[Stored data]

—————

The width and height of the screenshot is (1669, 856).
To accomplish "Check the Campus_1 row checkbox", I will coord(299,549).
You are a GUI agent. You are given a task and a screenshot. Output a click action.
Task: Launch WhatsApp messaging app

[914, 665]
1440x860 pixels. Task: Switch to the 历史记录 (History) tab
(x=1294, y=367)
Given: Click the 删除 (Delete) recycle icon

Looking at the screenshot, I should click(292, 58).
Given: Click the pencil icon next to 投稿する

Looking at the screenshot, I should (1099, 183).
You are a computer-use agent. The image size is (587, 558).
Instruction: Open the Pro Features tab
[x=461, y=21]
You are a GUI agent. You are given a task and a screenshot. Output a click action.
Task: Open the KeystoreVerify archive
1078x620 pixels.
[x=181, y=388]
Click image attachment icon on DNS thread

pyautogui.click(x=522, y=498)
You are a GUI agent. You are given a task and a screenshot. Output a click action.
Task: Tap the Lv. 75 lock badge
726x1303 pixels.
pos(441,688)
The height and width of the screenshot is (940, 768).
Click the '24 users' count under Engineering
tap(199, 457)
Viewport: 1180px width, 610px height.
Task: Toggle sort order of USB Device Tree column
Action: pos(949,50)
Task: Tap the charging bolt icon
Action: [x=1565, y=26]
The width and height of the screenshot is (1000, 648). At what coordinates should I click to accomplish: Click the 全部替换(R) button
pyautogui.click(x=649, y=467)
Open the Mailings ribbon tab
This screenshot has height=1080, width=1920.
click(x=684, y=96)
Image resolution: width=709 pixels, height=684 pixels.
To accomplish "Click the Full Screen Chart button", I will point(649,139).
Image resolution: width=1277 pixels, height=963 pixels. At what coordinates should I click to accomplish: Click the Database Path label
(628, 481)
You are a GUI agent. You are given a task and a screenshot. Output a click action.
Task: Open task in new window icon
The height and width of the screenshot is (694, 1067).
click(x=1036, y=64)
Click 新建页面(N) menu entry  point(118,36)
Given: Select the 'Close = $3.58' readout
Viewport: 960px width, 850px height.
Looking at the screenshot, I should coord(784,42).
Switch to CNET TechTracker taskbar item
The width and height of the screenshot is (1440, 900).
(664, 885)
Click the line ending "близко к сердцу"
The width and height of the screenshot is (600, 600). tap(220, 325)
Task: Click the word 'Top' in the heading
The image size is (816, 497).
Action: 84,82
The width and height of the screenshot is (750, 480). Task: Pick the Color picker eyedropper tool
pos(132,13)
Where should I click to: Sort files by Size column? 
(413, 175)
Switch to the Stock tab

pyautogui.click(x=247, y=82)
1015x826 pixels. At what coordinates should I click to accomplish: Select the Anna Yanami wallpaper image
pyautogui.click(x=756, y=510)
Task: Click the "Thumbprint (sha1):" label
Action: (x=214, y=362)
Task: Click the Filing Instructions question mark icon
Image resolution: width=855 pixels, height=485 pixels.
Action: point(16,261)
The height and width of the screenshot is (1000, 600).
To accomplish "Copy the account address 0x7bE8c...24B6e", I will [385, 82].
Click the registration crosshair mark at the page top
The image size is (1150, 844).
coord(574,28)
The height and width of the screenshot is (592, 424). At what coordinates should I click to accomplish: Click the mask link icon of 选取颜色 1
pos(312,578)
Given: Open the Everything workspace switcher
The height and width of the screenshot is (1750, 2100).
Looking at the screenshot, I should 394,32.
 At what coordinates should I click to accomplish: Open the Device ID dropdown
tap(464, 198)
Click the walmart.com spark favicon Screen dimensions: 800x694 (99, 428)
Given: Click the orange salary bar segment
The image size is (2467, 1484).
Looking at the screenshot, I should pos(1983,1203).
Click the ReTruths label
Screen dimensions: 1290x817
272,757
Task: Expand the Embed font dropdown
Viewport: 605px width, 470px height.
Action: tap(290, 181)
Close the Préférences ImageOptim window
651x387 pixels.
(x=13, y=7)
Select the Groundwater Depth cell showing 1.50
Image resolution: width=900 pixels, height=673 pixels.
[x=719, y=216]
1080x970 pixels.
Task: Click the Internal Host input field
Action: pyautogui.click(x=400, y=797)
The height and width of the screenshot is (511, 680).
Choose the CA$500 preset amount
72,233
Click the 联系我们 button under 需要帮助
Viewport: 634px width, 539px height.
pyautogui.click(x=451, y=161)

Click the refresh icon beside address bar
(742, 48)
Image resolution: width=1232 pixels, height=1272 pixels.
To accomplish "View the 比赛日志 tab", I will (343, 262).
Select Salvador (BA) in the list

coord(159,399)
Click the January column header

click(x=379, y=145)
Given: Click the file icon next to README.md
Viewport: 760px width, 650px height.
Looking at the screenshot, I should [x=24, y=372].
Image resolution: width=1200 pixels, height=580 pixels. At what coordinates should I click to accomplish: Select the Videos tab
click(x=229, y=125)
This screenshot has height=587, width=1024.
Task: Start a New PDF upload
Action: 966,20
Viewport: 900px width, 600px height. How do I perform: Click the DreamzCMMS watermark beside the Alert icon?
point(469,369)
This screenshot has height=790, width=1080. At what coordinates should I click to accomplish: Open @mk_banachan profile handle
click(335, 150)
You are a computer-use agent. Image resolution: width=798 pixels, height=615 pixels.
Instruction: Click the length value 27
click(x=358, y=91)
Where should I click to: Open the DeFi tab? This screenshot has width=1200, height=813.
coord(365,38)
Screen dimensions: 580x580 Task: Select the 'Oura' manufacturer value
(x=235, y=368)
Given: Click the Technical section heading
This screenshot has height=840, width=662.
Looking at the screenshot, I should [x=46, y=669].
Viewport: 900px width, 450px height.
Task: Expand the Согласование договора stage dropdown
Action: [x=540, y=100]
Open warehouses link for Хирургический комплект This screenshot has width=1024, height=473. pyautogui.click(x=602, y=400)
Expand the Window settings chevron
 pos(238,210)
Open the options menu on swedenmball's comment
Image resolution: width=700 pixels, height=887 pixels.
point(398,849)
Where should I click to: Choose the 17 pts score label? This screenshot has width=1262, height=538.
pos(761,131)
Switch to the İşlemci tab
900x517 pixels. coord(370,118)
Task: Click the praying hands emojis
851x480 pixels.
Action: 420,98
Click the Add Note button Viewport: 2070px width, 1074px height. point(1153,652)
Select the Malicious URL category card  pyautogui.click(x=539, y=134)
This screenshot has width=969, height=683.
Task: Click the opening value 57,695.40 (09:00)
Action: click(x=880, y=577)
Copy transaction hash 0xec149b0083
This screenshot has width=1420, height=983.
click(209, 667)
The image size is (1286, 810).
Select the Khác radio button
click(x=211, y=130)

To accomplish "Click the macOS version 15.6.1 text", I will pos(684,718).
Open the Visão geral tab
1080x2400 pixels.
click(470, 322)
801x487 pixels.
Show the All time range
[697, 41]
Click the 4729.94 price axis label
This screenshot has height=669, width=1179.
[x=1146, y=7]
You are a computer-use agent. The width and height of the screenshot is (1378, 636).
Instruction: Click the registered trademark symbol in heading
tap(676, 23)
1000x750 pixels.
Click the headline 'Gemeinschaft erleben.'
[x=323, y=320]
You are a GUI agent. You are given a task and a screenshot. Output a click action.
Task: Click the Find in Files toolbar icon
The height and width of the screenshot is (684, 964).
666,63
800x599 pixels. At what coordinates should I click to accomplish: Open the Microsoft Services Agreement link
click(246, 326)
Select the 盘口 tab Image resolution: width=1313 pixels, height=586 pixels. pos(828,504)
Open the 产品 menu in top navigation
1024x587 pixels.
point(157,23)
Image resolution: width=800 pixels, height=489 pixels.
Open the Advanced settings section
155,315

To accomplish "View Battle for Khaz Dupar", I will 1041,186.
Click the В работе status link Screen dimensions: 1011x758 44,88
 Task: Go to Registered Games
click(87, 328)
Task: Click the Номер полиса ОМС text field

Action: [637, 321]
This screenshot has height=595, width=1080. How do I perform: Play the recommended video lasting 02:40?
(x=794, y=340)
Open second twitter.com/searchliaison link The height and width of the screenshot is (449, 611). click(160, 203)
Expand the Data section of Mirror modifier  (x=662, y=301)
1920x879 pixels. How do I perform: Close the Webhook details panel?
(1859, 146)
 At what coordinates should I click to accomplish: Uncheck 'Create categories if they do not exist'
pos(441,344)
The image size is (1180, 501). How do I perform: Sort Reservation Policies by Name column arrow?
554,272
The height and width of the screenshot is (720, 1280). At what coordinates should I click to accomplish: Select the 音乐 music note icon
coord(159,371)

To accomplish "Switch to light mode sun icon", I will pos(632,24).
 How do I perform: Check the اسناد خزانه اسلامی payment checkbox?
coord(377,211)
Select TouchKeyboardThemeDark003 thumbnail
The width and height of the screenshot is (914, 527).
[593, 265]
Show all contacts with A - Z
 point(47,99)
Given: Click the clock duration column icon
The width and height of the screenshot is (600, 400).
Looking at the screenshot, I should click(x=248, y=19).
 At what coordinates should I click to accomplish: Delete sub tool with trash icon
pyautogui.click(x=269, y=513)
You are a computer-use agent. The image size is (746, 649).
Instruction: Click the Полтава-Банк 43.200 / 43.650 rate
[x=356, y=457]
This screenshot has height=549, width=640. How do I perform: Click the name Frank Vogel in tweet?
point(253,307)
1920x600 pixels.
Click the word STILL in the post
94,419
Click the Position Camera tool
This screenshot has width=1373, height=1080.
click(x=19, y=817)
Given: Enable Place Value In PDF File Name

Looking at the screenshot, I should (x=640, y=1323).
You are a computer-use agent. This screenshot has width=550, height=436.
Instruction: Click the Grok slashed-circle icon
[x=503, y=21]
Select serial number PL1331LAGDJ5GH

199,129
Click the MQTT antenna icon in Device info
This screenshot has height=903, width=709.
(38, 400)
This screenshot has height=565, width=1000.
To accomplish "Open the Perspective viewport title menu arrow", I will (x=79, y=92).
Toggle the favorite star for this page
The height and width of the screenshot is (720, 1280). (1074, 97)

—————

ACTION ITEM:
If a line contains the word "Copy", it counts; say how many such lines the records hold, and give only that number.

THE ANSWER:
2